━━ DATA PROVIDED
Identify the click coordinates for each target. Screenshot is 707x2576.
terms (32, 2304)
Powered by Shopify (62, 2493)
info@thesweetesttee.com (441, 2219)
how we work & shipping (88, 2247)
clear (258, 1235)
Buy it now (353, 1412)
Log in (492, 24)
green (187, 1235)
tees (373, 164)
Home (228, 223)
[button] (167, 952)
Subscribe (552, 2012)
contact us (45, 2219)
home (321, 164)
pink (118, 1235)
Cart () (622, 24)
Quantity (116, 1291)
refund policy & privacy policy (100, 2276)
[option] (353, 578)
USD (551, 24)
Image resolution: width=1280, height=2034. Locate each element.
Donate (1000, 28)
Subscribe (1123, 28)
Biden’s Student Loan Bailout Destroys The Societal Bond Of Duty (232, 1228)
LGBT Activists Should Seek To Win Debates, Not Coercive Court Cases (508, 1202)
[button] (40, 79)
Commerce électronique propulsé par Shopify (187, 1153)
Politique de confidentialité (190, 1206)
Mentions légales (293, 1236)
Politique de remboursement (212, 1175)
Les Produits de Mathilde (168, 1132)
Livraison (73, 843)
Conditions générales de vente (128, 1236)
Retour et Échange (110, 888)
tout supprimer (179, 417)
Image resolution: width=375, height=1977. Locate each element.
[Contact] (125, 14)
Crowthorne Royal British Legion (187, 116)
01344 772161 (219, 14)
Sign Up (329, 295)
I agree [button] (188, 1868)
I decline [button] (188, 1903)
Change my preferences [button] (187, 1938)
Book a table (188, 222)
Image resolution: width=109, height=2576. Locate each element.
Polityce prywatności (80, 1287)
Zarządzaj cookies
━━━━
- YOUR TASK:
For the listing above, print only the lines starting at the line containing "[option] (353, 578)" and ending at the line containing "[button] (40, 79)", exactly, both included.

- WRITTEN RESPONSE:
[option] (353, 578)
USD (551, 24)
Image resolution: width=1280, height=2034. Locate each element.
Donate (1000, 28)
Subscribe (1123, 28)
Biden’s Student Loan Bailout Destroys The Societal Bond Of Duty (232, 1228)
LGBT Activists Should Seek To Win Debates, Not Coercive Court Cases (508, 1202)
[button] (40, 79)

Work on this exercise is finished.